Genesis Finance has these shared values sections:
Shared values section | Value | Stakeholder's portion (80%) | Minority portion (20%) |
---|---|---|---|
Shared Capital | 7,928,621.03 | 6,342,896.82 | 1,585,724.21 |
Additional Paid in Capital | 1,631,897.48 | 1.305.517,98 | 326,379.5 |
Pre-Acquisition Retained Earnings | 1,658,947.03 | 1,327,157.60 | 331,789.43 |
The sum of the stakeholder's portion (Genesis Cars' portion) in Genesis Finance's shared values is 8,975,572.43. The amounts that make up this sum are eliminated as debit bookings on Genesis Finance's accounts. For those amounts, the intercompany must be specified as external. The amount that is eliminated depends on the effective ownership. Minorities are considered by a separate rule.
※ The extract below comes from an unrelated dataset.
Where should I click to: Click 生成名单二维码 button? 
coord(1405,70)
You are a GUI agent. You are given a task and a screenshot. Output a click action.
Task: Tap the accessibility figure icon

Capital consolidation is performed in the context of a group, but eliminations are done only on the affected entities.
The deduction of the value of Genesis Cars' investment in Genesis Finance from the sum of the Genesis Cars' portion of the Genesis Finance's shared values results in a difference of -21,756.68. The difference can be goodwill if the value of an investment exceeds the value of a share portion, or badwill if the value of an investment is less than the value of a share portion.
8,953,815.75 (investment) - 8,975,572.43 (sum of stakeholder's portion) = -21,756.68 (badwill)
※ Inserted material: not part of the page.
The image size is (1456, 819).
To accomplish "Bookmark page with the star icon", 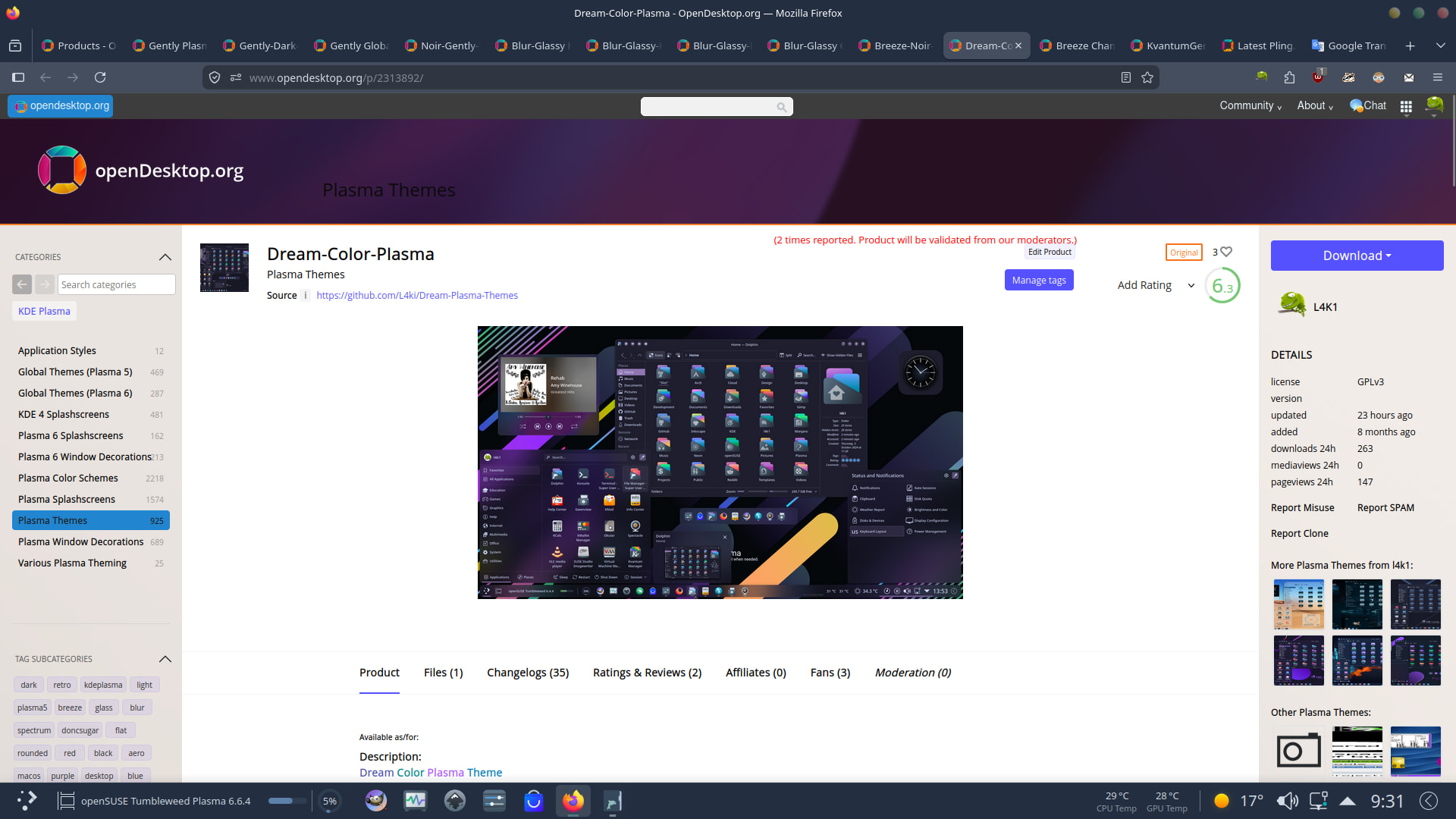I will click(1147, 77).
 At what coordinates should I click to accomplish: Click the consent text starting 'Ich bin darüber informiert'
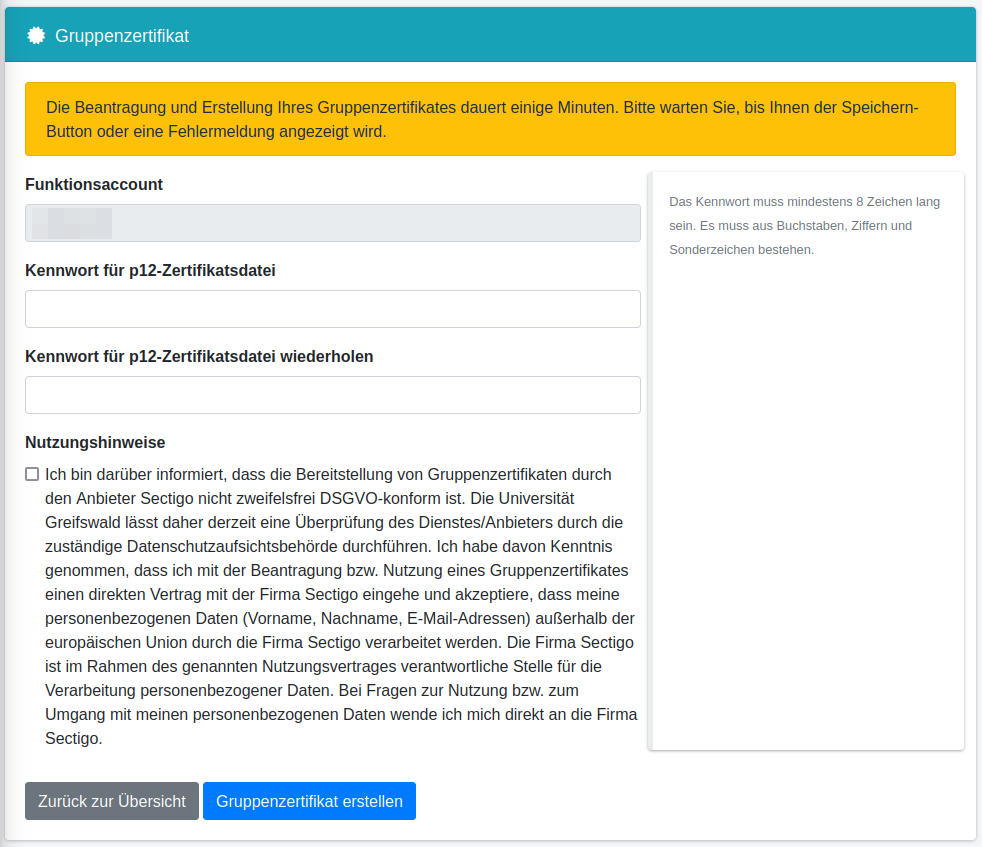[340, 606]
This table shows an example of the elimination of Genesis Cars' investments in Genesis Finance with a manual group journal. In this example, segments 1, 2, 3, and intersegments 1, 2, 3 are unassigned.
Entity | Account | Intercompany | Schedule Detail | Debit | Credit |
---|---|---|---|---|---|
Genesis Cars (owner) | (A13110) Investment in Related Entities | Genesis Finance (owned) | Increases | 8,953,815.75 | |
Genesis Finance | (L110100) Share Capital | External | Increases | 6,342,896.82 | |
Genesis Finance | (L110200) Additional Paid in Capital | External | Increases | 1,305,517.98 | |
Genesis Finance | (L110510) Pre Acquisition Retained Earnings | External | Increases | 1,305,400.94 | |
Genesis Finance | (L110510) Pre Acquisition Retained Earnings | External | Revaluations | 21,756.68 | |
Genesis Cars (owner) | (L110400) Consolidation Reserve | Genesis Finance (owned) | Other Movements | 21,756.68 |
The value of Genesis Cars' investment in Genesis Finance is booked as a credit on Genesis Cars' account. The stakeholder's portion of Genesis Finance's shared values is booked as a debit on Genesis Finance's accounts. The pre-acquisition retained earnings are split into two schedule details, increases and revaluations. Revaluations contain the badwill amount and increases contain the remaining part of the pre-acquisition retained earnings. In this example, the badwill is disclosed in Consolidation Reserve on Genesis Cars' account but the way goodwill or badwill are disclosed depends on an entity's requirements.
- Account
- Entity
- Intercompany
- Schedule detail
- Segment 1
- Intersegment 1
- Segment 2
- Intersegment 2
- Segment 3
- Intersegment 3
For each matching combination, a journal line must be created.